§ EXTRACTED TEXT:
Table 3.4 Amounts of copper adsorbed (%, mean value) at the end of 8 h of kinetic studies

The kinetics of desorption studies started immediately at the end of the kinetics of adsorption and were conducted on all samples used above. The supernatants at 96 h (end of kinetic adsorption study) were centrifuged at 4,000 rpm for 5 min, 5 cm³ aliquots were collected, and the remaining decant was discarded. The polyethylene centrifuge tubes with soil samples were weighted and 50 cm³ of 0.010 mole Ca(NO₃)₂·4H₂O Cu-free solution was placed after which the suspensions were shaken for 30 min. After this time the suspensions were centrifuged and 5 cm³ aliquots were collected for Cu analysis. This step was repeated six more times using 0.010 mole Ca(NO₃)₂·4H₂O Cu-free solution. Amounts of copper desorbed at each desorption stage were calculated on the basis of the amounts of copper initially adsorbed (at t = 96 h).

4.3.3 Langmuir and Freundlich Models (Isotherms)

Solute adsorption mechanisms at solid surfaces are observed to bear several shapes basically divided into four main classes, namely, S, L, H and C, as widely outlined by Giles et al. (1960). With an S-type isotherm, the slope initially increases with adsorbate concentration, but eventually decreases and becomes zero as vacant adsorbent sites are occupied. The L-type (Langmuir) isotherm is characterised by a decreasing slope as concentration increases since vacant adsorption sites decrease as the adsorbent surface becomes covered. The H-type (high affinity) isotherm is indicative of strong adsorbate-adsorbent interactions such as inner sphere complexes. The C-type isotherms are indicative of a partitioning mechanism whereby adsorbate ions or molecules are linearly distributed or partitioned between the solid phase (adsorbent) and the solution phase without any specific bonding between the adsorbent and adsorbate.

Of these classes, the L-type isotherm is described mathematically by the Langmuir equation (Sposito 1984), as follows:

$$ S=\frac{a_{\max}\cdotp b\kern0.62em {C}_e}{1+b\kern0.6em {C}_e} $$

(3.4)

§ COLLECTED DATA:
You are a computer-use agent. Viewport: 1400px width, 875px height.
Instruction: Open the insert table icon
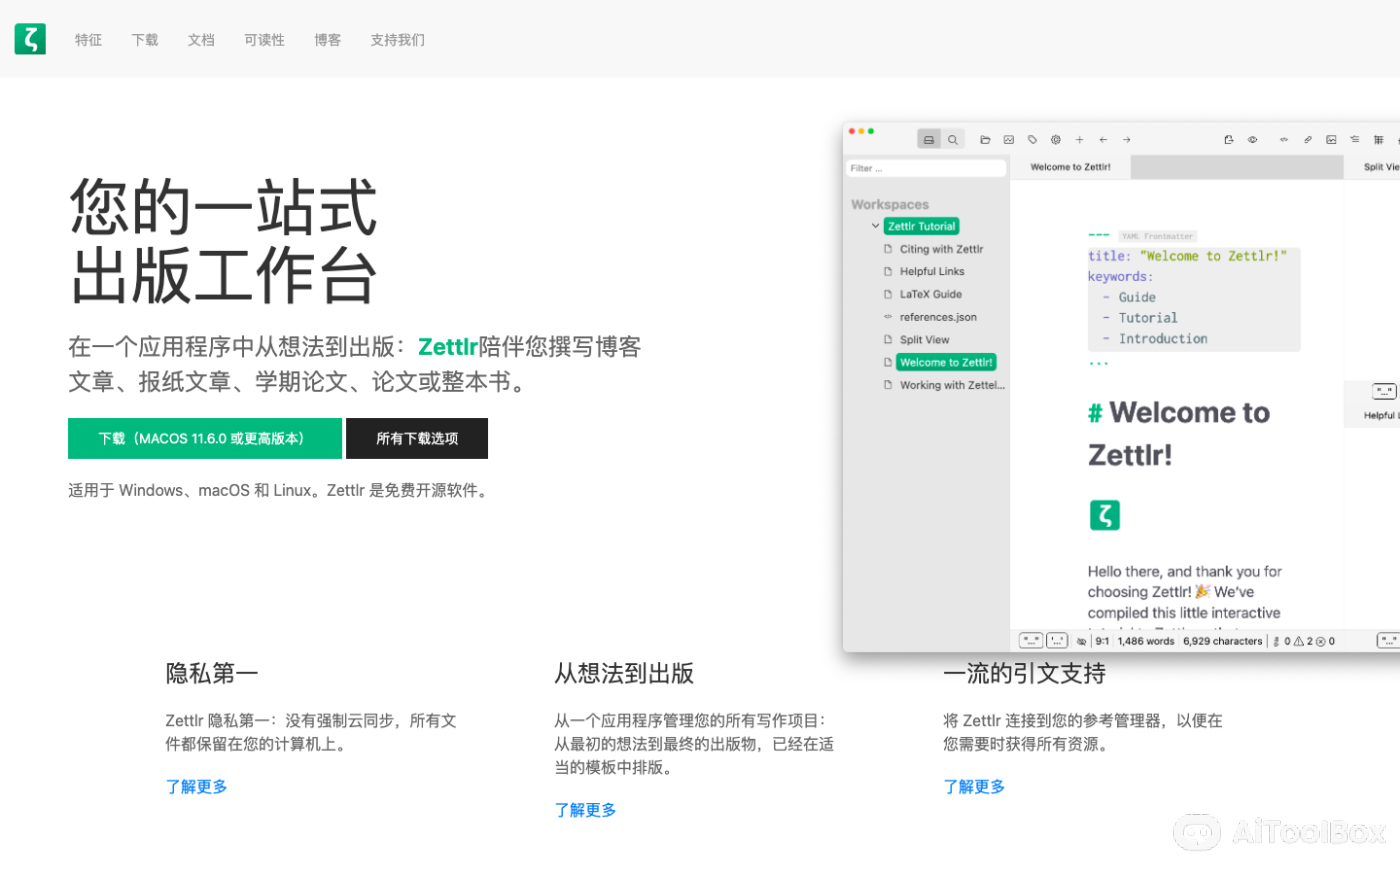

§ OBJECTIVES:
A. In the copper adsorption text, at what speed and for how long were the supernatants centrifuged at 96 h?
B. Extract everything from "The kinetics of desorption" down to "adsorbed (at t = 96 h)." in the copper adsorption text.
C. Summarize the copper adsorption text in two sentences.

§ TASK-BY-TASK OUTPUTS:
A. At 4,000 rpm for 5 min.

B.
The kinetics of desorption studies started immediately at the end of the kinetics of adsorption and were conducted on all samples used above. The supernatants at 96 h (end of kinetic adsorption study) were centrifuged at 4,000 rpm for 5 min, 5 cm³ aliquots were collected, and the remaining decant was discarded. The polyethylene centrifuge tubes with soil samples were weighted and 50 cm³ of 0.010 mole Ca(NO₃)₂·4H₂O Cu-free solution was placed after which the suspensions were shaken for 30 min. After this time the suspensions were centrifuged and 5 cm³ aliquots were collected for Cu analysis. This step was repeated six more times using 0.010 mole Ca(NO₃)₂·4H₂O Cu-free solution. Amounts of copper desorbed at each desorption stage were calculated on the basis of the amounts of copper initially adsorbed (at t = 96 h).

C. After adsorption ended at 96 h, copper desorption was measured by repeatedly shaking the soil samples with a Cu-free 0.010 mole Ca(NO₃)₂·4H₂O solution, centrifuging them and collecting 5 cm³ aliquots for Cu analysis, with desorbed amounts calculated from the copper initially adsorbed. Adsorption isotherms fall into four main classes (S, L, H and C), and the L-type is described by the Langmuir equation.